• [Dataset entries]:
···
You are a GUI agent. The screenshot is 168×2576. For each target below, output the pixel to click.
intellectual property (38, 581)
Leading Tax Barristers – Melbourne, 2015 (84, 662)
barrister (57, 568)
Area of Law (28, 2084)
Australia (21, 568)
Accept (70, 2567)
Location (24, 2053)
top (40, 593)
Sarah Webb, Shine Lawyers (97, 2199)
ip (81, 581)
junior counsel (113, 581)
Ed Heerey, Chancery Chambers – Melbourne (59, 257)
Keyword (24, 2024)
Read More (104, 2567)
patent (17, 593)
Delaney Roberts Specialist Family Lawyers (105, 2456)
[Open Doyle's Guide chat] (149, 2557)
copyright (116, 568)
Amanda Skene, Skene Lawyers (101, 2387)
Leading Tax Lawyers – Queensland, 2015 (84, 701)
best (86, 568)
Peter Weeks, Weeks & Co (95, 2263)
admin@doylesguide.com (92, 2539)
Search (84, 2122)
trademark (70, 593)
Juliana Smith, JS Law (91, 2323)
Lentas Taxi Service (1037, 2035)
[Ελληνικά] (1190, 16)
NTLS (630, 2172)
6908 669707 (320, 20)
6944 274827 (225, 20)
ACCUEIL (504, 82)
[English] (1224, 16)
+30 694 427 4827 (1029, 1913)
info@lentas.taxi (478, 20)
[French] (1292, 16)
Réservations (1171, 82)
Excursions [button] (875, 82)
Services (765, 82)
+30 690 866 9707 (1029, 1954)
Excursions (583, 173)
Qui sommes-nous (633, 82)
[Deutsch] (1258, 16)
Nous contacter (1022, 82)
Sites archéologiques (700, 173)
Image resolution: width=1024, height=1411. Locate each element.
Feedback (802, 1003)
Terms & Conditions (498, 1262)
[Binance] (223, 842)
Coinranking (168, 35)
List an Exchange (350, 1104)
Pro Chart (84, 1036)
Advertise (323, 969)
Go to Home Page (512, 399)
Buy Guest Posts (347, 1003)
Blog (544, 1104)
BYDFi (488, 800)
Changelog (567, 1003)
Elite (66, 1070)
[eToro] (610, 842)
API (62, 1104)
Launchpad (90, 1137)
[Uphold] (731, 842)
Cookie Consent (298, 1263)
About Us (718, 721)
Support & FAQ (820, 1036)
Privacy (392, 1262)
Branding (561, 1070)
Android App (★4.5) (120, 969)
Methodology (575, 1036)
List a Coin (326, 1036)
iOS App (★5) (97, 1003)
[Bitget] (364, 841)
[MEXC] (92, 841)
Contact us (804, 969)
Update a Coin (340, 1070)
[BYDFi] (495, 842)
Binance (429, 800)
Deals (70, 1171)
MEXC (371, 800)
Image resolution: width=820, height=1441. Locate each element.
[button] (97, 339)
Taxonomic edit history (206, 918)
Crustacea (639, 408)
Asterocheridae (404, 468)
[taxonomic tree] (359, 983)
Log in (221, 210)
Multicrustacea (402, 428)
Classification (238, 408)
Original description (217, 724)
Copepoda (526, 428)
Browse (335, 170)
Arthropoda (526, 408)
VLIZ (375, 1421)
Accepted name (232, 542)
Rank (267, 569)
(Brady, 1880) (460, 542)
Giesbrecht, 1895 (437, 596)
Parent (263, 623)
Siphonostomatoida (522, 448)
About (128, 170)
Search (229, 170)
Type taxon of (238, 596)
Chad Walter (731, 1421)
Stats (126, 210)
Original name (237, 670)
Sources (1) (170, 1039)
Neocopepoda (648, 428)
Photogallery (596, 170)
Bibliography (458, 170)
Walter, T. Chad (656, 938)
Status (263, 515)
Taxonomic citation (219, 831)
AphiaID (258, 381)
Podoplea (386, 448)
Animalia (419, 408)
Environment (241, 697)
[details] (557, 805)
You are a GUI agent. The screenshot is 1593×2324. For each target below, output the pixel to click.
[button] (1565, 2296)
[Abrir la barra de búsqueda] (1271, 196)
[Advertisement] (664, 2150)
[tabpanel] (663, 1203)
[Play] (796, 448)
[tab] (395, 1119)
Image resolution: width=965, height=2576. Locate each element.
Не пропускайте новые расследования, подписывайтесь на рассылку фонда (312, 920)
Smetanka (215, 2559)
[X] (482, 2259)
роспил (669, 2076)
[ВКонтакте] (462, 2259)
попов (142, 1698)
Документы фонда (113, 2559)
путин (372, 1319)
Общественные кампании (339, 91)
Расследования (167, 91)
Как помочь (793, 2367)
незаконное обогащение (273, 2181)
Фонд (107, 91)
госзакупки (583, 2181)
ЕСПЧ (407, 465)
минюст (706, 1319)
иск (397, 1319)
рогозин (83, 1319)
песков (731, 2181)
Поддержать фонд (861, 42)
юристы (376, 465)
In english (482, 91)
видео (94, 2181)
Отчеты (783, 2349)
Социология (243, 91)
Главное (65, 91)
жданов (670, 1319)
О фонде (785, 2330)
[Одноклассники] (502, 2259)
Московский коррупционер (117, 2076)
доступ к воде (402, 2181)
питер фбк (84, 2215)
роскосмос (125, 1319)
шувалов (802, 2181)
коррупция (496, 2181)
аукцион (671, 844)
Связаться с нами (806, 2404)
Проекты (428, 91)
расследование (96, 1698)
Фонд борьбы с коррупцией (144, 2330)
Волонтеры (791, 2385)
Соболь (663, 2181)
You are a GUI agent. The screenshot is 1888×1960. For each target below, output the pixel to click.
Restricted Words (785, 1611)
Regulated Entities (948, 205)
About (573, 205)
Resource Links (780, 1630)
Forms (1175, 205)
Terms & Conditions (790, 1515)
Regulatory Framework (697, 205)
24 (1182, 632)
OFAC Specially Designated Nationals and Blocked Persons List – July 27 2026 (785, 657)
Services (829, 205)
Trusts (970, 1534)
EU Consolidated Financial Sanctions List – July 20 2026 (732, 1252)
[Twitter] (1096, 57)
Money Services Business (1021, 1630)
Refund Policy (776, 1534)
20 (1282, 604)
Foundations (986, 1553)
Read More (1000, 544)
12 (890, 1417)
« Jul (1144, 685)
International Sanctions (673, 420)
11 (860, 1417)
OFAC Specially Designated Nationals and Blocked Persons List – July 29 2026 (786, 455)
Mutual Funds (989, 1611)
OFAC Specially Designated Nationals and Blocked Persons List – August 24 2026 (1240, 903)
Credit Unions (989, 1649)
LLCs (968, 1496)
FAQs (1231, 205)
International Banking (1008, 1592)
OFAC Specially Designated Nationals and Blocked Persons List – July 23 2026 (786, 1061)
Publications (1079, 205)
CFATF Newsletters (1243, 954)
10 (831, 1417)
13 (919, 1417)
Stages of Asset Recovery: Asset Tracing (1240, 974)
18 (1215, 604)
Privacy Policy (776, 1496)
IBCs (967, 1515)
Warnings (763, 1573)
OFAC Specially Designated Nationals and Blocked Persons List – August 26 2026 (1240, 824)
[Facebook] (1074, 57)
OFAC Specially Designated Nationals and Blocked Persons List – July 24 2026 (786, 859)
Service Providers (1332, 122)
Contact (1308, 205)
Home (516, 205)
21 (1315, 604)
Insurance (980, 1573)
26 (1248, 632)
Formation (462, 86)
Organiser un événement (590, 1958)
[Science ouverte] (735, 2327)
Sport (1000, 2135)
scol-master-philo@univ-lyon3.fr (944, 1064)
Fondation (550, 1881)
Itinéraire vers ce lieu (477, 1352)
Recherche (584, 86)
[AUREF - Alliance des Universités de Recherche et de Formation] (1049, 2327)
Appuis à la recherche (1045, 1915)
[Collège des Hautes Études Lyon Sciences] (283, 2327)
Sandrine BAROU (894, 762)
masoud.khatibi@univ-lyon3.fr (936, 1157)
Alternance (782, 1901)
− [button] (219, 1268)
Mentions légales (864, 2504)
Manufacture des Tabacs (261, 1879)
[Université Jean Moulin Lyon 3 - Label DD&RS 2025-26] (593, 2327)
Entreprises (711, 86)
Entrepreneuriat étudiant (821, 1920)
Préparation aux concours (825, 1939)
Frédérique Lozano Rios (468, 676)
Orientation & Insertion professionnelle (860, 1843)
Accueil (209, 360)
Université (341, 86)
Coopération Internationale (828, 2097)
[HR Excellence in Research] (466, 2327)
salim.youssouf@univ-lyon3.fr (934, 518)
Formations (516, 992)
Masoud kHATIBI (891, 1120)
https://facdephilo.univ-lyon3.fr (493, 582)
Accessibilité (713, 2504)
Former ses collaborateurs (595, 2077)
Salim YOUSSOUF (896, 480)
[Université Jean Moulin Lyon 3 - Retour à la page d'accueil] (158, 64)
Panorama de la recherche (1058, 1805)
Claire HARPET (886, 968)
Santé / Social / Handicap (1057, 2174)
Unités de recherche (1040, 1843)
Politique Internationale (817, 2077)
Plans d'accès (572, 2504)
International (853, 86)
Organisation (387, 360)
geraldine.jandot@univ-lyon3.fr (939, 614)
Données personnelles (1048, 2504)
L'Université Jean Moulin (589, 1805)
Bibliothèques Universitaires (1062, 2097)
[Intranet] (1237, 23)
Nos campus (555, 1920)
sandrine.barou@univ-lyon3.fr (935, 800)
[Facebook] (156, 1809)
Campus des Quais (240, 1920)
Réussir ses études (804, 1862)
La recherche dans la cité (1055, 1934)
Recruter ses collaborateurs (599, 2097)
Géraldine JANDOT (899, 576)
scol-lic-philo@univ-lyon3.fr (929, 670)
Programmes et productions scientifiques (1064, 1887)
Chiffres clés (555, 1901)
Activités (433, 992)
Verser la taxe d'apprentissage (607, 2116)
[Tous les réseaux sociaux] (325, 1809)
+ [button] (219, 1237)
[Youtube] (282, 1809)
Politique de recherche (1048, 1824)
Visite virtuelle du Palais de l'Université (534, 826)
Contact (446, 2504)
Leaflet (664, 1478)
···
• [Directions for this task]: Reproduce, exactly as they stand in the data above, the lines from the one that holds "Trusts (970, 1534)" to the one that holds "13 (919, 1417)", inclusive.

• [Response to this task]:
Trusts (970, 1534)
EU Consolidated Financial Sanctions List – July 20 2026 (732, 1252)
[Twitter] (1096, 57)
Money Services Business (1021, 1630)
Refund Policy (776, 1534)
20 (1282, 604)
Foundations (986, 1553)
Read More (1000, 544)
12 (890, 1417)
« Jul (1144, 685)
International Sanctions (673, 420)
11 (860, 1417)
OFAC Specially Designated Nationals and Blocked Persons List – July 29 2026 (786, 455)
Mutual Funds (989, 1611)
OFAC Specially Designated Nationals and Blocked Persons List – August 24 2026 (1240, 903)
Credit Unions (989, 1649)
LLCs (968, 1496)
FAQs (1231, 205)
International Banking (1008, 1592)
OFAC Specially Designated Nationals and Blocked Persons List – July 23 2026 (786, 1061)
Publications (1079, 205)
CFATF Newsletters (1243, 954)
10 (831, 1417)
13 (919, 1417)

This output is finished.